Comparison with other spatial multi-omics approaches: Current spatial molecular methods offer micrometer-scale resolution but face fundamental spatial coverage problems for large brains. Our approach sacrifices resolution (millimeters rather than micrometers) and gains whole-hemisphere coverage and deep molecular profiling (~10,000 protein groups and ~330 metabolites per voxel). For questions about vulnerability and resilience in aging and Alzheimer’s disease, relevant spatial patterns span centimeters, making this trade-off reasonable.

Why non-human primates, and why exsanguination matters: Spatial patterns of pathology in AD have fine-grained features across association cortex for which rodent models offer limited homology. Dense spatial mapping would be difficult to obtain from humans directly; analyzing a whole human cortical hemisphere represents significant opportunity cost. Furthermore, preservation and isolation of biomolecules in human samples is challenging. The exsanguination-associated variance dominated metabolomic data structure (PC1 ~40%), driven by blood-borne lipids rather than brain-parenchymal species. The PC1 axis did not correlate with sr-sCCA components, indicating spatial patterns in A26 and A27 are not primarily explained by blood-related effects.

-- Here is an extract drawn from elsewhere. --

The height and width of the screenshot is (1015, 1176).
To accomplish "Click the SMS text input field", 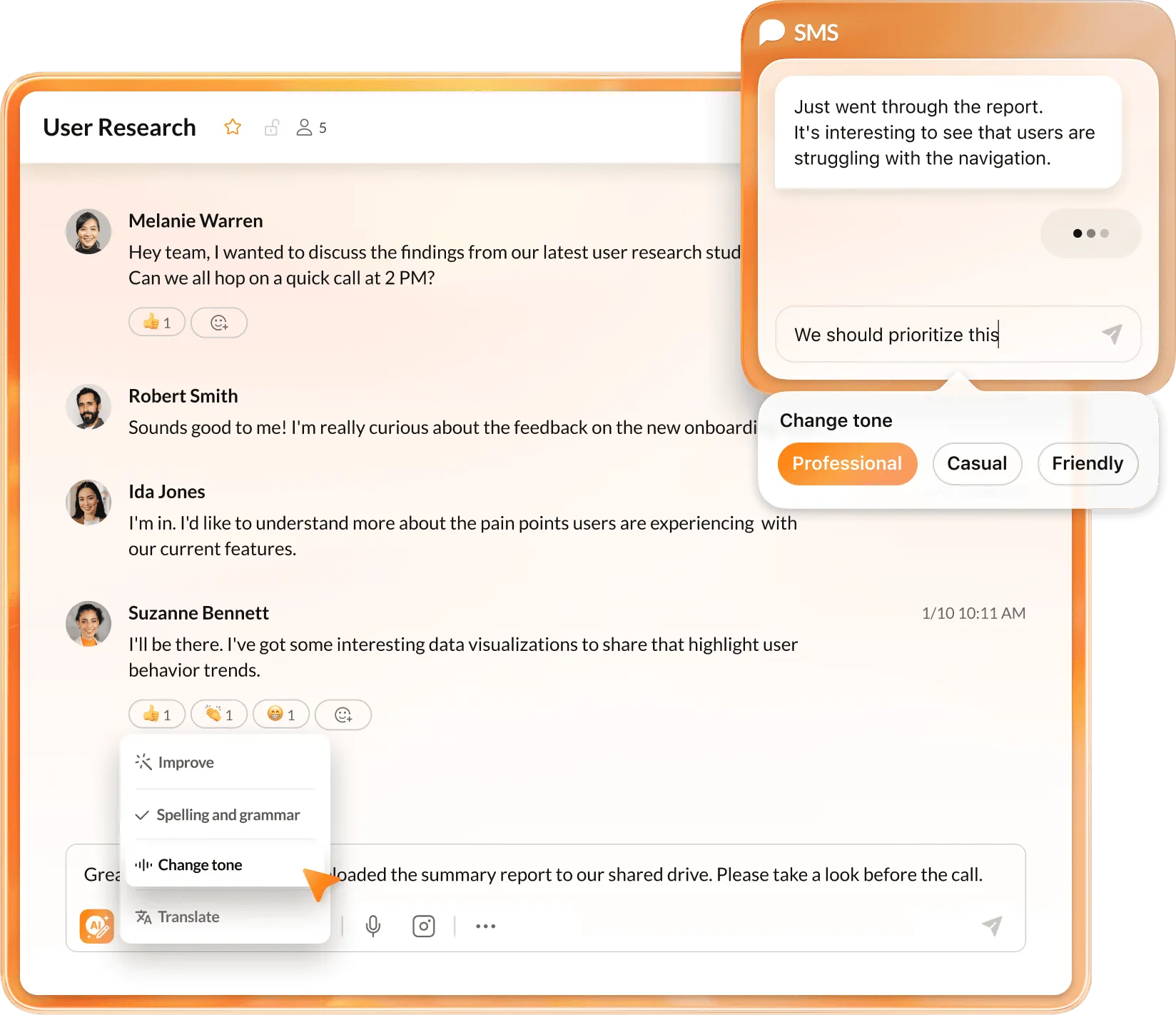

Limitations: The most obvious limitation is sample size. While primarily a methods-development report, with metabolome and proteome from the same homogenate and maps defined across each animal’s cortex, the hundreds of voxels per animal are the biological replicates. Cross-animal projection provides evidence of conserved spatial patterns. The targeted metabolomics panel constrains coverage to ~330 metabolites after quality filtering. Voxel sizes (~2.5–4 mm) do not support laminar or columnar resolution. The tissue handling timeline (~2.5 hours from anoxia to last frozen voxel) introduces possibility of metabolite degradation; dissection order was counterbalanced and no opposing spatial gradients were observed.

What our method enables: We do not yet know at what spatial scales molecular vulnerability and resilience patterns are organized in the aging primate cortex. The framework we developed makes it feasible to ask these questions across a series of animals spanning the aging trajectory, with paired molecular and histopathological atlases. The methods are our contributions; insights will come from applying them.